Va detto che commissioni per la verità sonos state istituite non solo in Sud Afrca ma anche in molti altri paesi (Cile, Rwuanda, Filippine ecc.) ma di verità ne hanno prodotta pochissima o per nulla. Ma la vera funzione di queste commissioni non è affatto quelal di produrre verità, quanto quella di pacificare paesi appena usciti da dittature e guerre civili, ricostruendo un velo di condizioni di coesistenza civile.

Non sembra che in Italia siamo in questa condizione.

Si porrebbe poi il problema di come costituire questa Commissione: parlamentari o “saggi” esterni al Parlamento? In Sud Africa la soluzione è stata la seconda con u gruppo di eminenti personalità guidate dal premio Nobel Desmond Tutu. Ma in Italia un organismo del genere non è lontanamente previsto dalla Costituzione per cui occorrerebbe prima una legge di revisione costituzionale. E poi: dove stanno queste personalità indipendenti così autorevoli che il Parlamento potrebbe nominare, si immagina, a maggioranza più che qualificata?

La soluzione interna al Parlamento profila l’ eventualità di un orrendo mercato delle vacche, basato su reciproche amnistie ed amnesie.
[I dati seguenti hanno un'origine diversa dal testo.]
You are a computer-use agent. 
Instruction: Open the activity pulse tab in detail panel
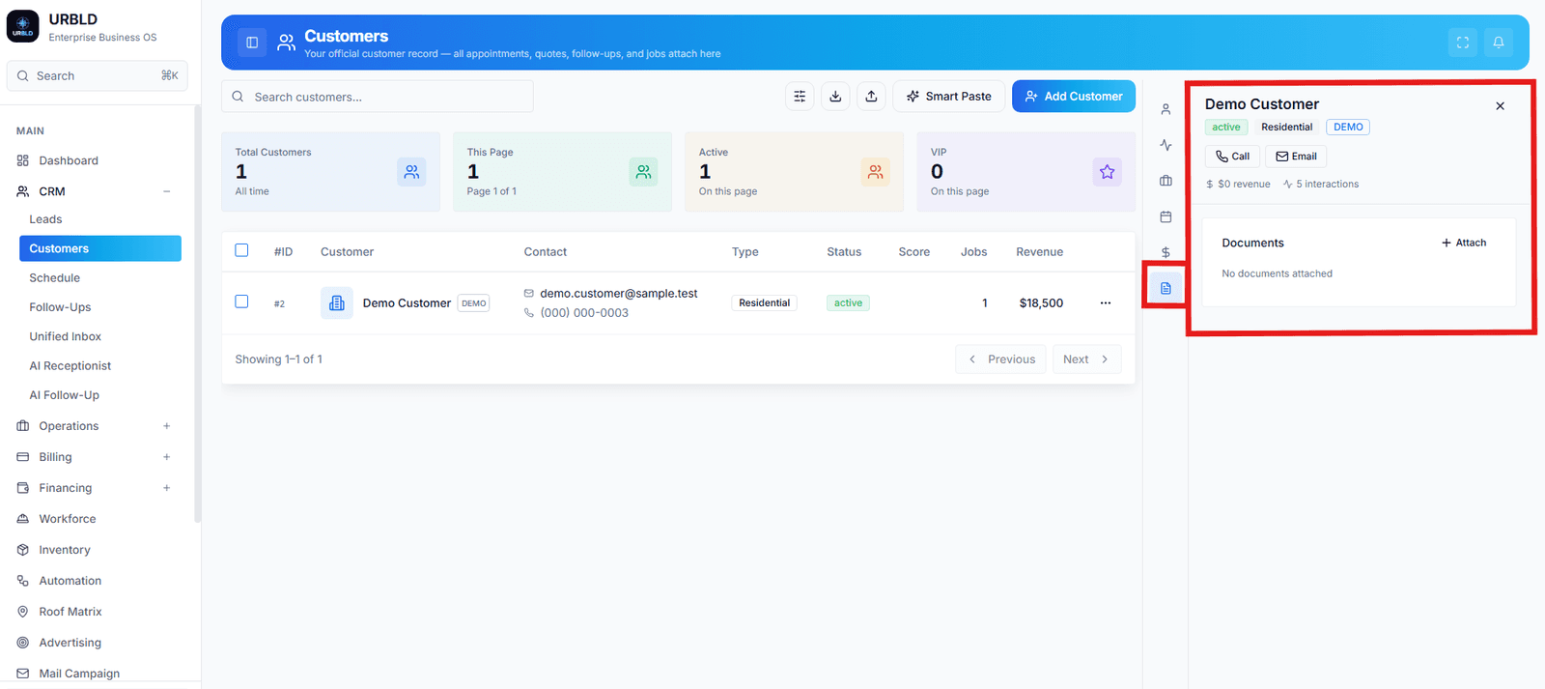pyautogui.click(x=1166, y=145)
Inoltre, chi giudicherà se il “pentito” ha detto la verità, la Commissione o la magistratura? Nel primo caso l’incostituzionalità è palese, nel secondo la Commissione non serve a nulla e, tanto vale, affidare direttamente la cosa ai giudici. Il rischio concreto è quello di ottenere, in cambio di perdono, non verità ma oblio, quel che unirebbe la beffa al danno.

Questa proposta “perdonista” ci ricorda un istituto del diritto penale borbonico, il truglio (cui Nico Perrone dedicò un delizioso libretto una decina di anni fa): il “truglio”, chi si “pentiva”, facendo delazione, era graziato o condannato a diversa pena (qualche anno di ferma militare o l’esilio). Alcuni se ne servirono per sommari regolamenti di conti con nemici privati, altri per ottenere indulgenze per reati comuni, in qualche caso fu l’autorità stessa a sollecitare finti pentimenti per perseguitare pubblici oppositori e nemici personali: di “verità” ne emerse davvero poca.

Oggi un “grande truglio di Stato”, non sarebbe un mezzo per conoscere la verità, quanto piuttosto un macigno sulla sua strada.